Requirement
Rewrite the text on Lisa I'Anson from "Lisa I'Anson (/aɪˈænsən/, born" to "MTV Hit List.", swapping "broadcaster" for "presenter".

Lisa I'Anson (/aɪˈænsən/, born 31 May 1965) is a British radio presenter, television presenter, and VJ.

== Career ==
I'Anson first started as a broadcaster on the then pirate radio station Kiss FM, and through to its legal licence, presenting the magazine show The Word.

From 1988 to 1995, she was a VJ on the MTV Europe, first presenting MTV News At Night, and then onto the MTV Hit List.

From 1995 to 1996, she presented the weekday lunchtime show on BBC Radio 1, taking over from Emma Freud. She then presented the weekend lunchtime show from 1997 to 1999.

In August 1998, during Radio 1's annual visit to Ibiza, I'Anson failed to turn up for work after a night of clubbing. Although it has been widely reported that she was sacked by the BBC as a direct result, she was reportedly given a final warning, had her wages docked, and was made to issue an apology to her fellow presenters and crew and left the station by "amicable agreement" six months later.

Input data

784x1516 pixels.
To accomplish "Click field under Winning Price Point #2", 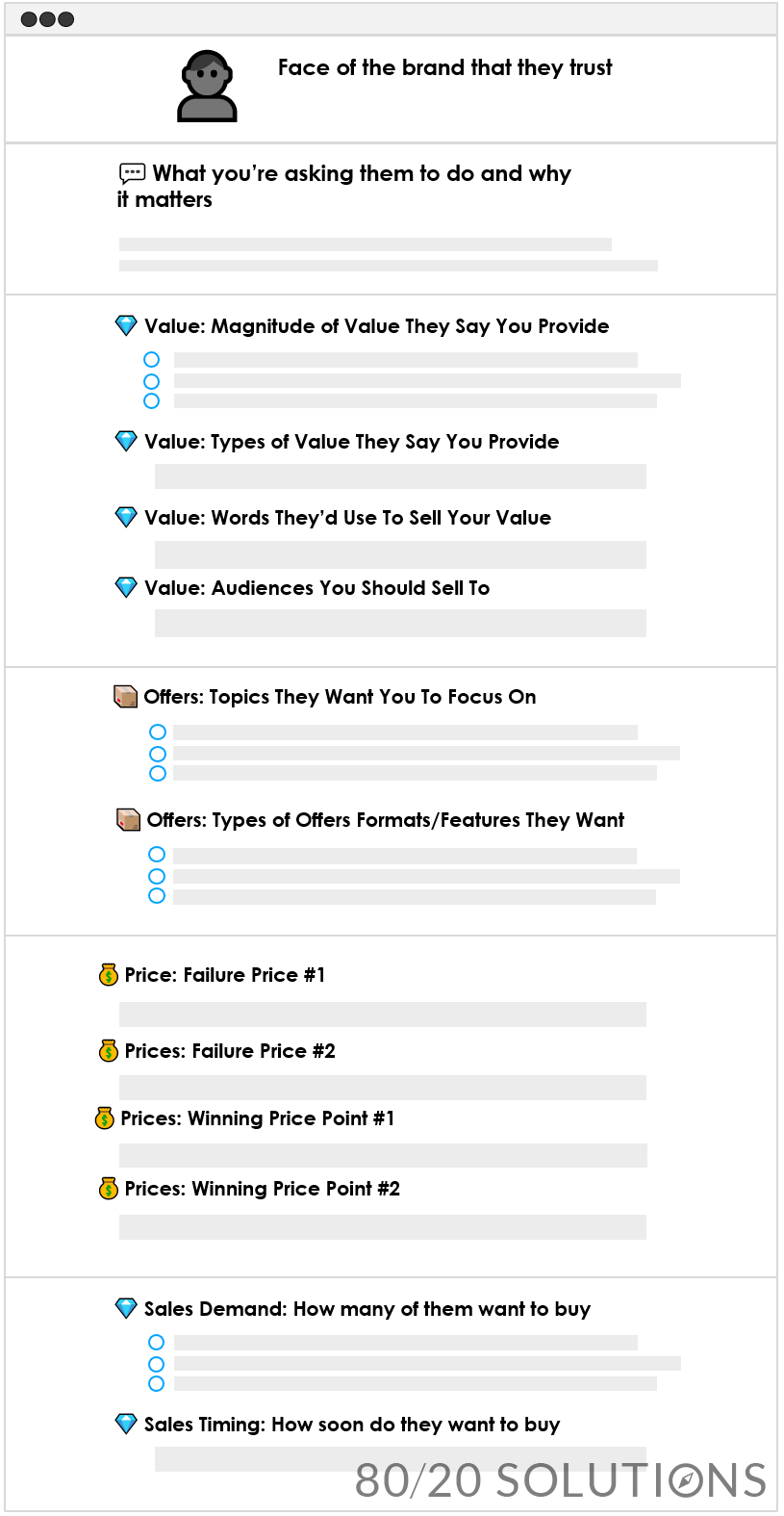I will pyautogui.click(x=383, y=1227).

Response below
Lisa I'Anson (/aɪˈænsən/, born 31 May 1965) is a British radio presenter, television presenter, and VJ.

== Career ==
I'Anson first started as a presenter on the then pirate radio station Kiss FM, and through to its legal licence, presenting the magazine show The Word.

From 1988 to 1995, she was a VJ on the MTV Europe, first presenting MTV News At Night, and then onto the MTV Hit List.